Work required:
Answer these questions using the passage on EU deforestation rules and Brazilian agribusiness.
1. Which four countries would get lower tariffs with the EU under the Mercosur trade deal?
2. What does the agribusiness-aligned caucus control in Brazil's legislature?
3. What infrastructure do forest and Indigenous communities live near the path of?

--- start Passage shown ---

The EU's regulation agreed upon in 2022 to block deforestation-linked commodities from the European market is set take effect next month for big farmers after a year's delay.

Some EU member states are pushing to postpone the measure for another year, arguing it is costly and logistically untenable.

In addition, Brazil's Ministry of Foreign Relations has said the rules pose a "significant and disproportionate burden on countries such as Brazil, whose tropical agriculture is conducted responsibly and sustainably."

Concerns over deforestation have also been used as an argument to delay a trade deal between the European Union and Mercosur, a South American political and commerce block.

The deal, which the European Commission is seeking to be signed this year, would lower tariffs between the EU and Argentina, Brazil, Paraguay and Uruguay, creating one of the largest free trade zones in the world.

In Brazil, the government's yet-to-be-launched Climate Plan that establishes a national strategy to reduce emissions is opposed by a agribusiness-aligned caucus in Congress as posing a potential obstacle to trade.

The caucus, a political force controlling majorities in both the Congress and the Senate, has criticised what it regards as an excessively large share of emissions ascribed to the sector by linking agribusiness to illegal deforestation.

But environmentalists say Brazil's farmers are an influential lobby driving deforestation, as agribusiness-aligned caucuses at local and national levels have passed amnesty laws to legalise illegally invaded and deforested land.

Most recently, they have passed rules that could make it easier for farmers to receive formal authorisation to deforest land.

In defence, Rodrigues told Context: "If it (the agribusiness sector) has benefited, that's something from the past ... we have to look forward."

The agribusiness sector is also pushing for infrastructure projects to ship beef and grains through the Amazon rainforest, a key target of protests at COP30 led by forest and Indigenous communities living near the path of proposed roads, railways and waterways.

"It's unacceptable that Brazil continues to pretend that everything is fine here so it can continue to ship products to Europe," said Indigenous chief Gilson Tupinambá, part of a coalition protesting infrastructure projects at COP30.

--- end Passage shown ---
--- start Entries ---

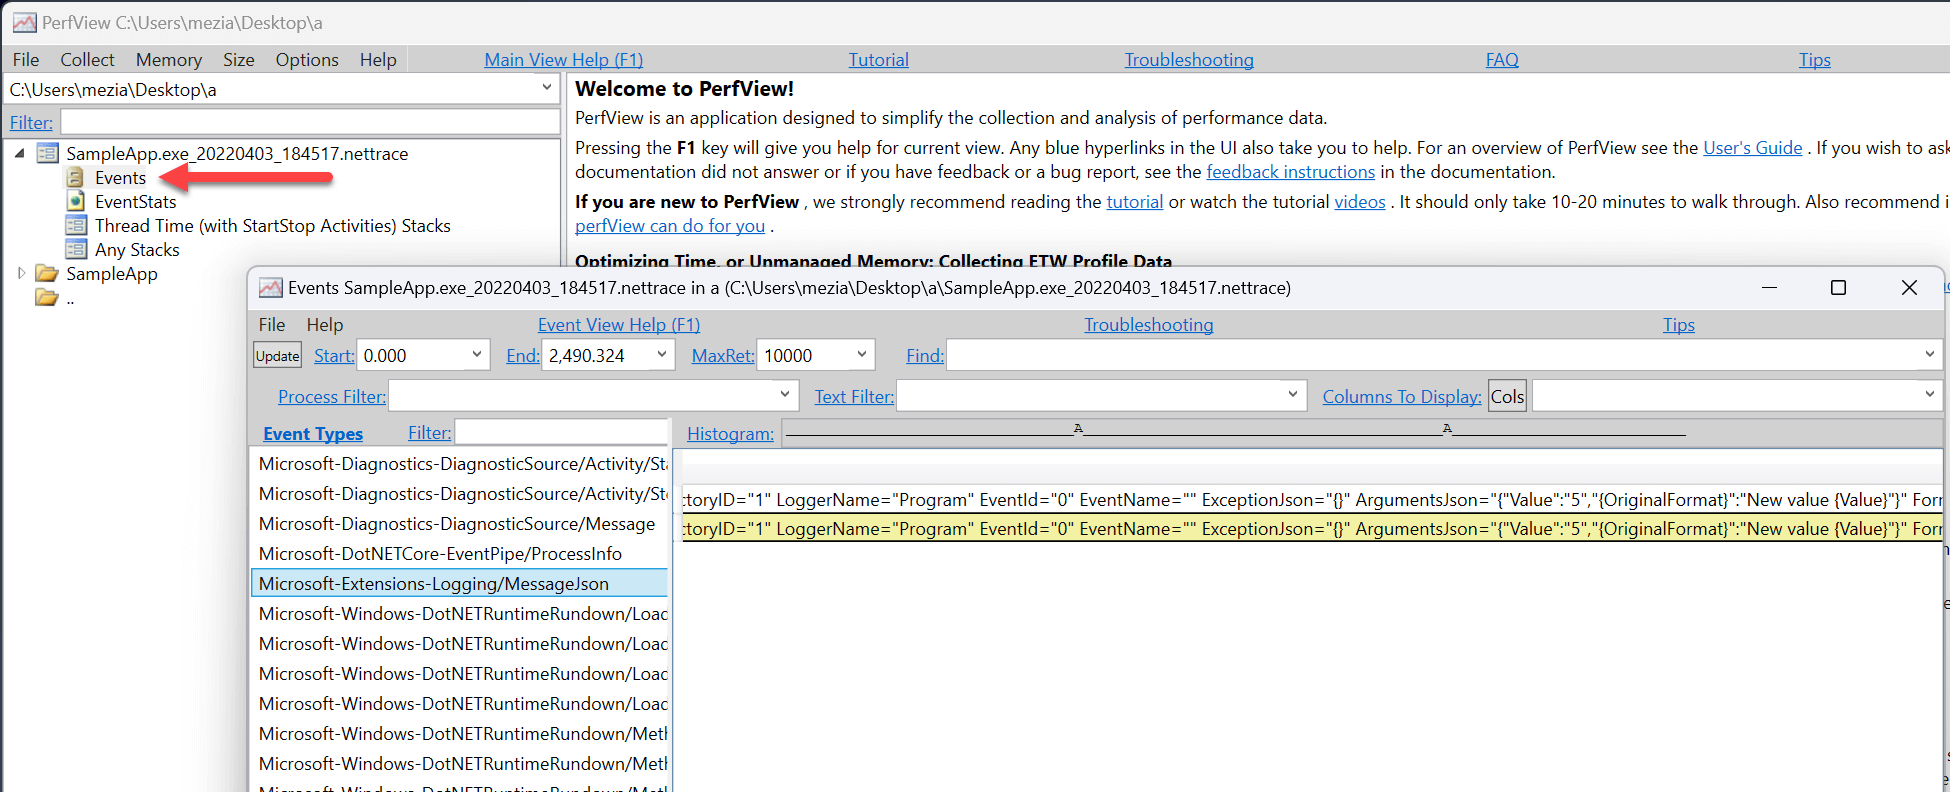This screenshot has height=792, width=1950.
Task: Click the Thread Time Stacks icon
Action: (75, 226)
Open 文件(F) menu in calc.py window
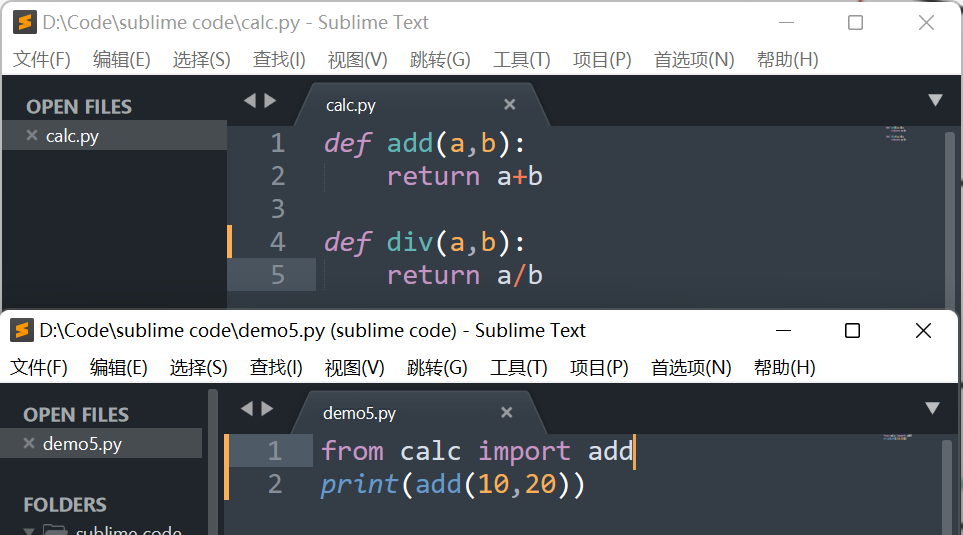963x535 pixels. click(42, 60)
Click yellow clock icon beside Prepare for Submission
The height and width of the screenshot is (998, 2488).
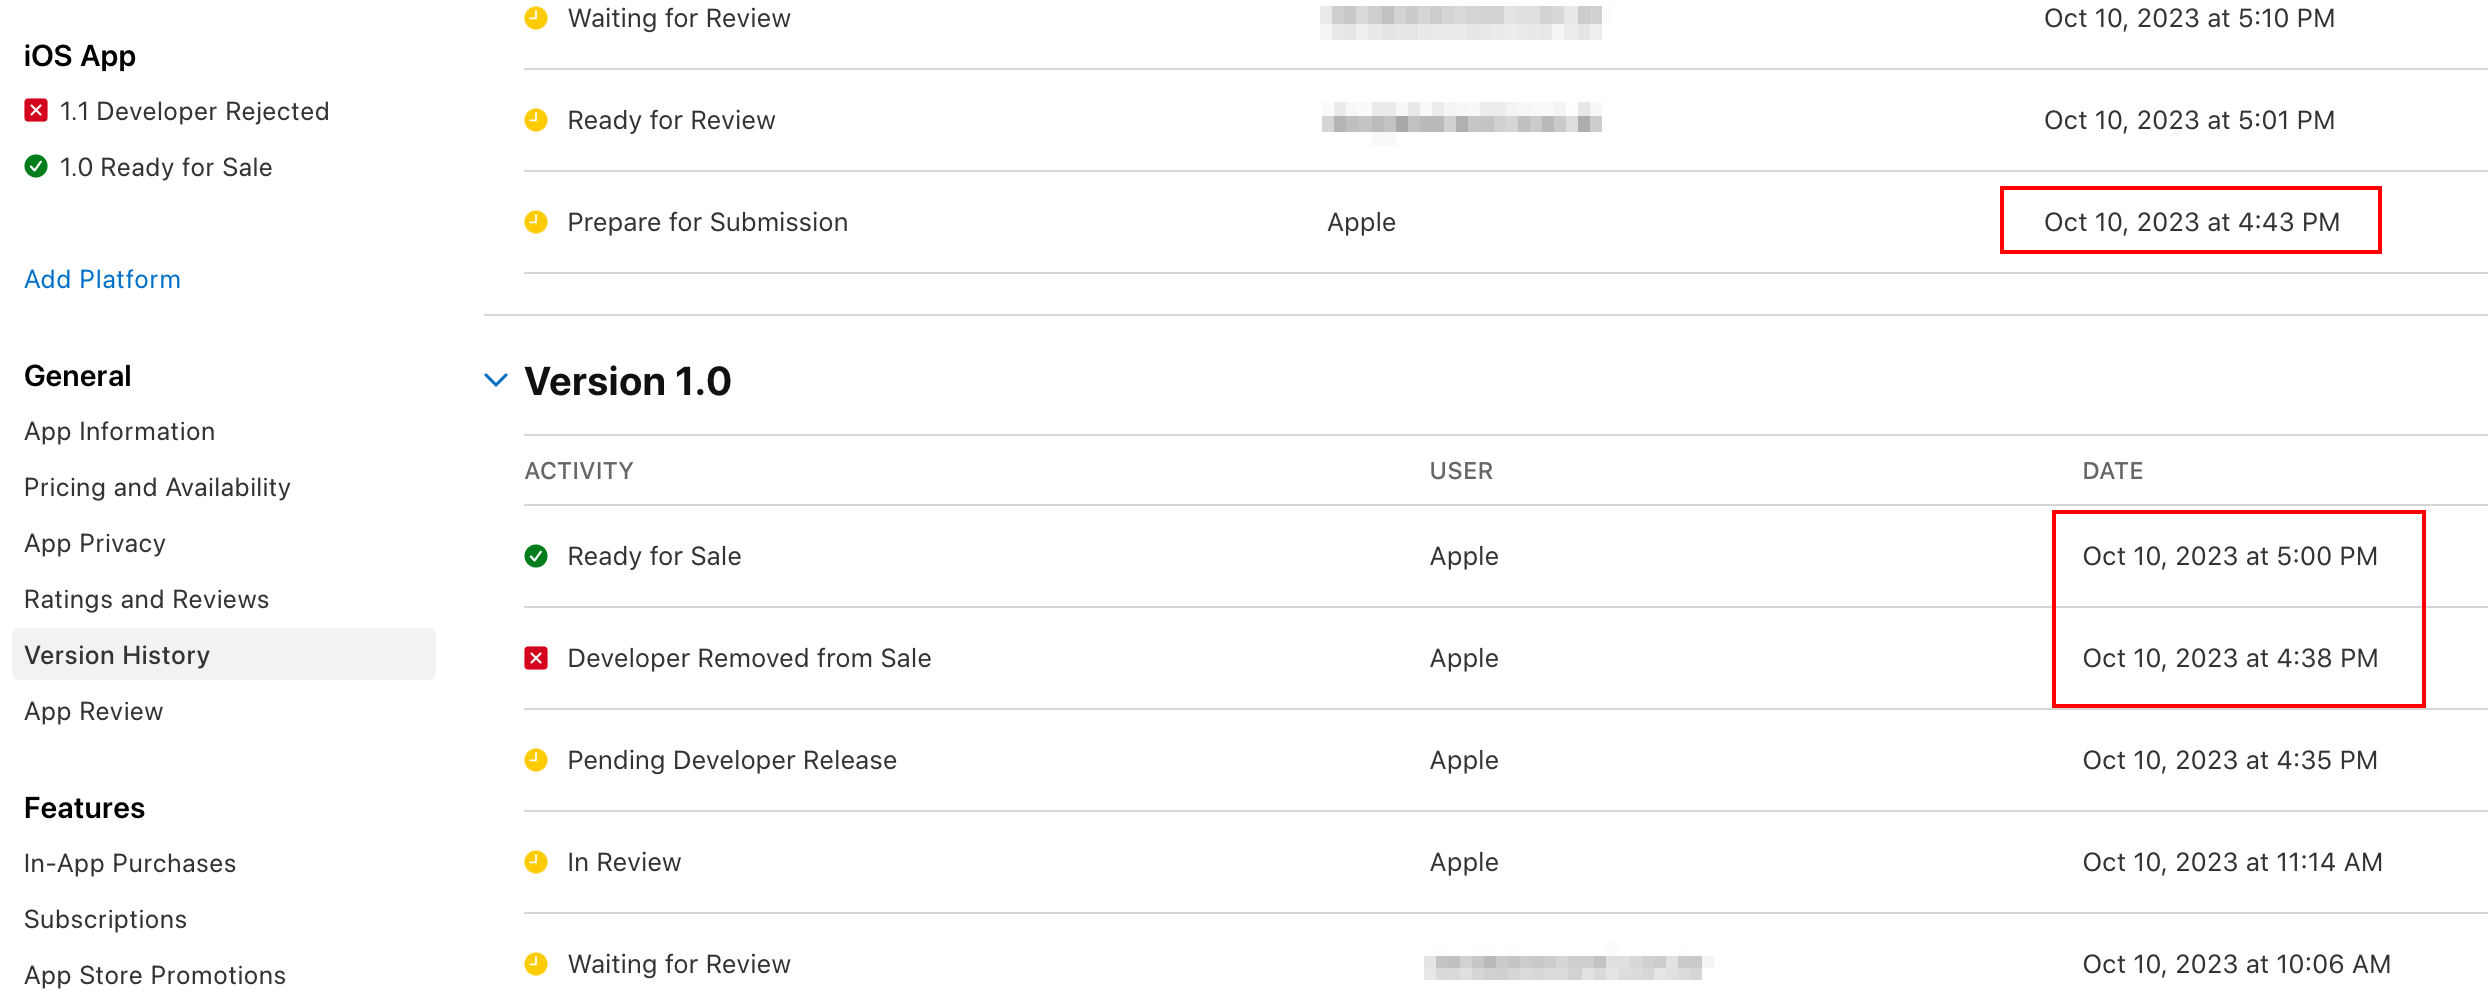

--- end Entries ---

Worked answer:
1. Argentina, Brazil, Paraguay and Uruguay.
2. Majorities in both the Congress and the Senate.
3. Proposed roads, railways and waterways.